John’s at a crossroads in his life when he bumps into childhood friend Naomi after many years. His friendship had first been with her brother when they were neighbours, but as they grew his introverted personality was more attuned to Naomi, as Chris became a jock who died in a car crash aged sixteen. John and Naomi develop a relationship that had previously been stillborn, but it soon becomes evident that despite the passing of years, they both have unresolved issues concerning Chris’ death.

Even in edgy, knowing 21st century movies that are romances, but pretend they’re not, John and Naomi would a follow relatively predictable path after their second chance meeting. It’s not the path Patrick McEown lays out for them. This is a bleak and introspective, yet sensitive, nuanced and utterly convincing study of two considerably damaged people who’ve suppressed their experiences and feelings for too long. It’s not a comforting read, McEown digging through the way people internalise what they can’t actively process, only for it to emerge in disturbing ways. John dreams of a dog with Chris’ head that taunts him, and of an endless hair shirt, an ancient Catholic device worn to induce discomfort as a form of penance. Naomi is provocative and contrary, wearing her insecurities on her sleeve, as deliberately misinterpreted comments result in a cycle of disagreement.

A sense of fracture is achieved by McEown’s rough, hand drawn panel borders, and dialogue balloons presenting only a thin black thread to indicate the speaker, sometimes lost in Liz Artinian’s murky, twilight colouring. McEown’s art has the influence of European cartooning rather than North American, his people rubber limbed and wistful, effectively conveying the metaphorical weight on their shoulders, yet for brief interludes they can also charm the pants off you. The colouring is intended to reflect an inner darkness, but at times it swamps the art, concealing the detail.

Shazia, a third character, is far more grounded, but acts as form of fantasy objectification for John and Naomi as to a greater or lesser extent they bounce their insecurities off her.
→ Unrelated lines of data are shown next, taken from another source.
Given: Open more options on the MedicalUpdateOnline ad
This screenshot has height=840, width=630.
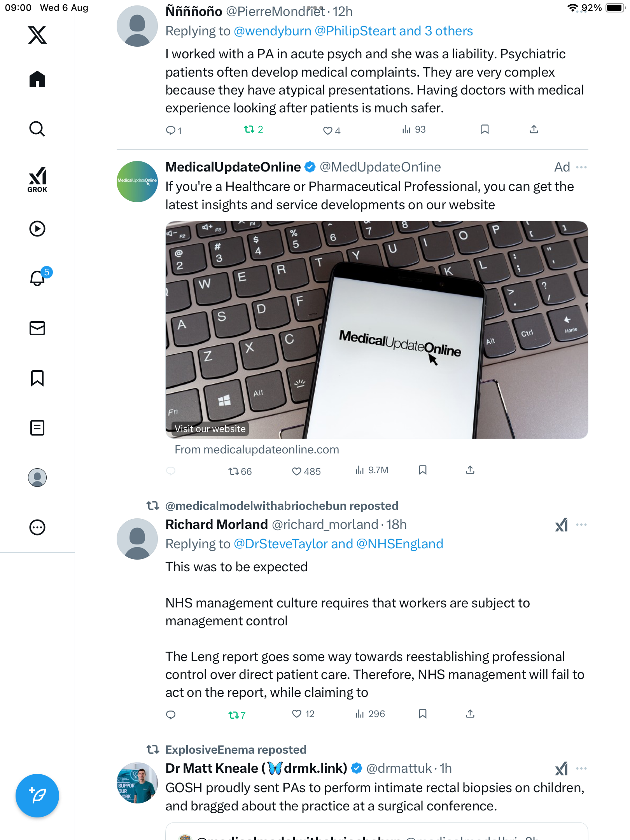Looking at the screenshot, I should pos(581,167).
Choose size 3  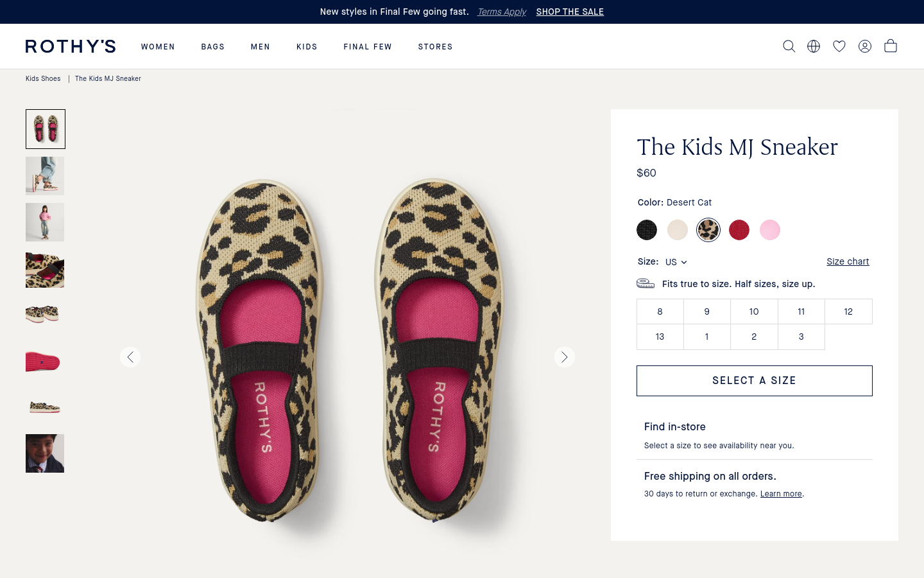pyautogui.click(x=801, y=337)
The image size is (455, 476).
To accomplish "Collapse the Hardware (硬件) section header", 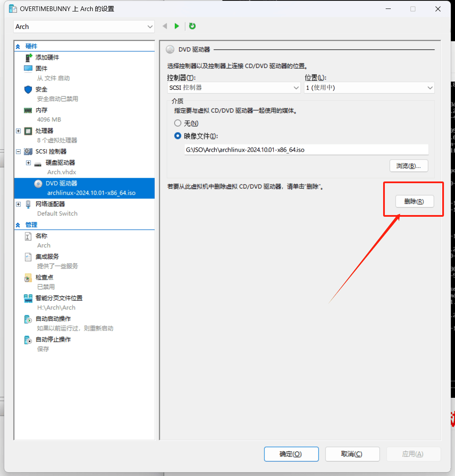I will coord(18,46).
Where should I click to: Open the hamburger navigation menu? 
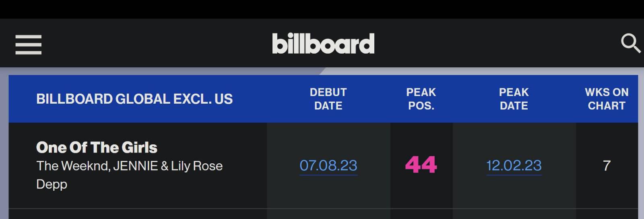[x=28, y=44]
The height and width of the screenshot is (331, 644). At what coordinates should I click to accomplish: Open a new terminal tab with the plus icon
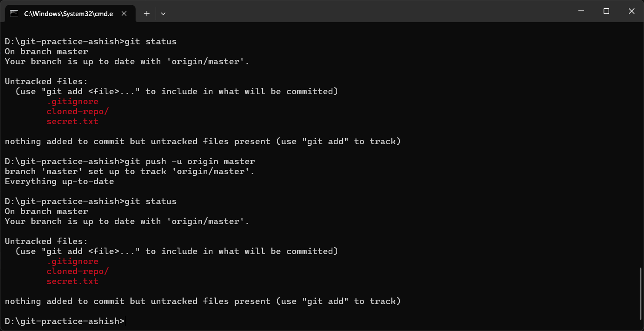(x=146, y=13)
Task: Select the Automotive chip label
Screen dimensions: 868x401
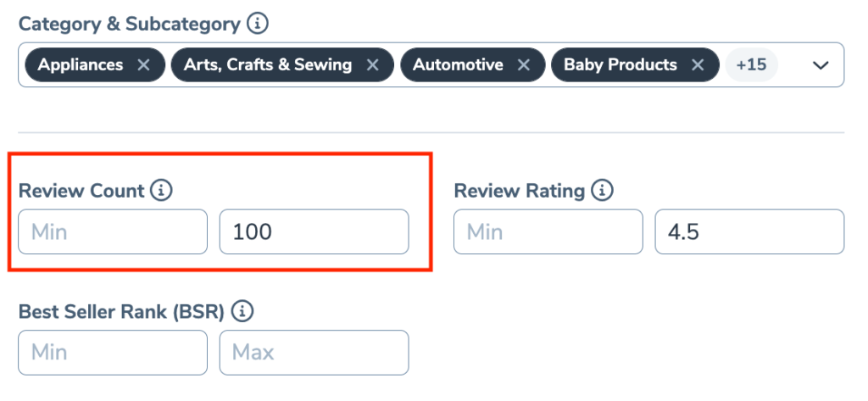Action: pos(458,65)
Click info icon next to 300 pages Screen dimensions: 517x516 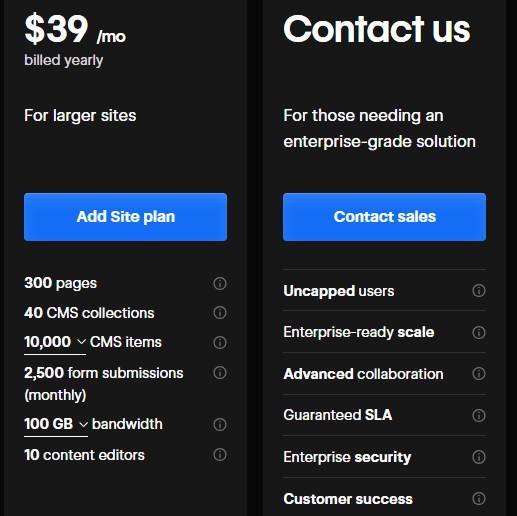(x=220, y=284)
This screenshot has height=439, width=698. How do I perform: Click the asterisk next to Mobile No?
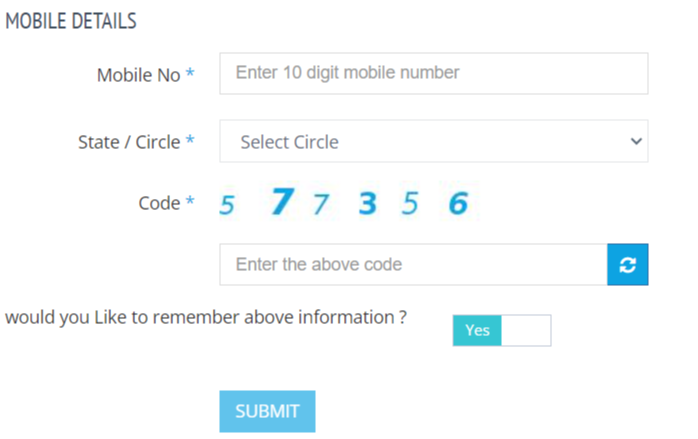click(x=190, y=72)
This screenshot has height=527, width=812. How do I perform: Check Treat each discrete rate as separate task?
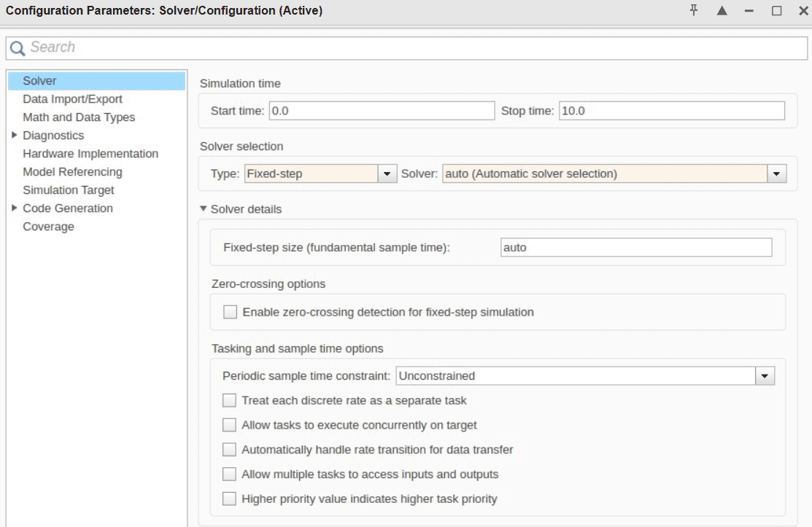(230, 400)
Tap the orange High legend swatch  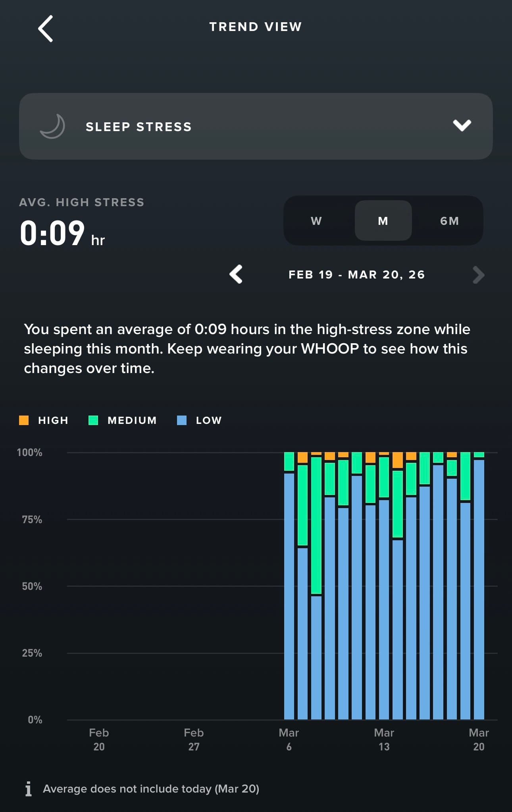coord(24,420)
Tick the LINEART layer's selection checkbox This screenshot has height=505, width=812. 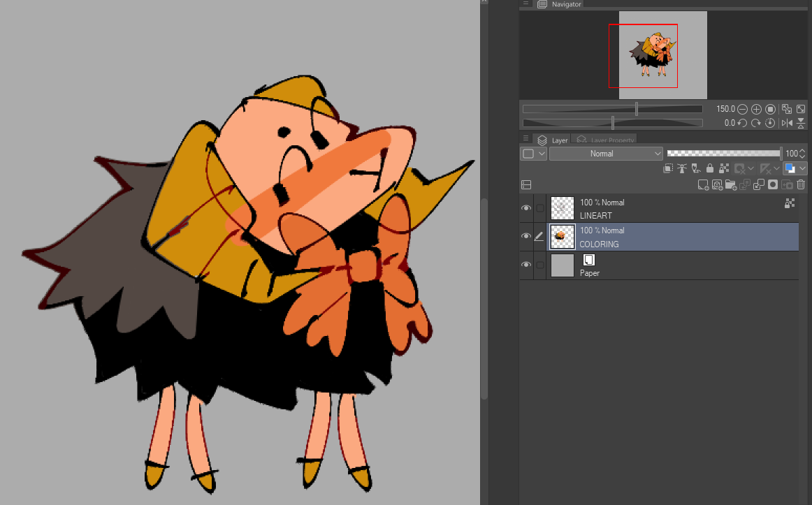tap(539, 208)
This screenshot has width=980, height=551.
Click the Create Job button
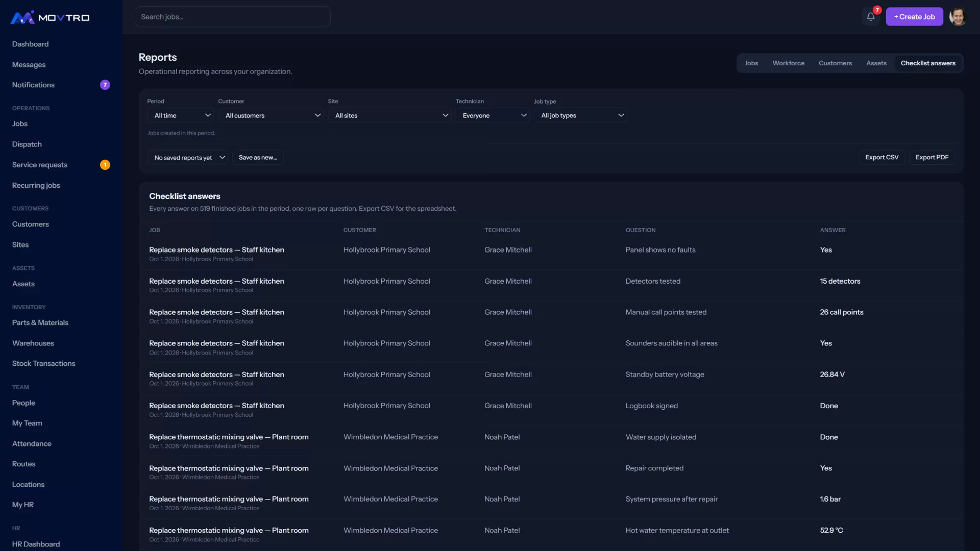pos(914,17)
She’s first introduced in a prolonged scene that’s a superb observational study in awkwardness running far deeper than anything Larry David’s presented, and thereafter almost weaponised by both parties.

At times surreal, and at times experimental, in keeping with the title, Hair Shirt isn’t a comforting read, nor an entirely sympathetic one, but it draws readers into its strange, enclosed world all the way to a finale open to interpretation.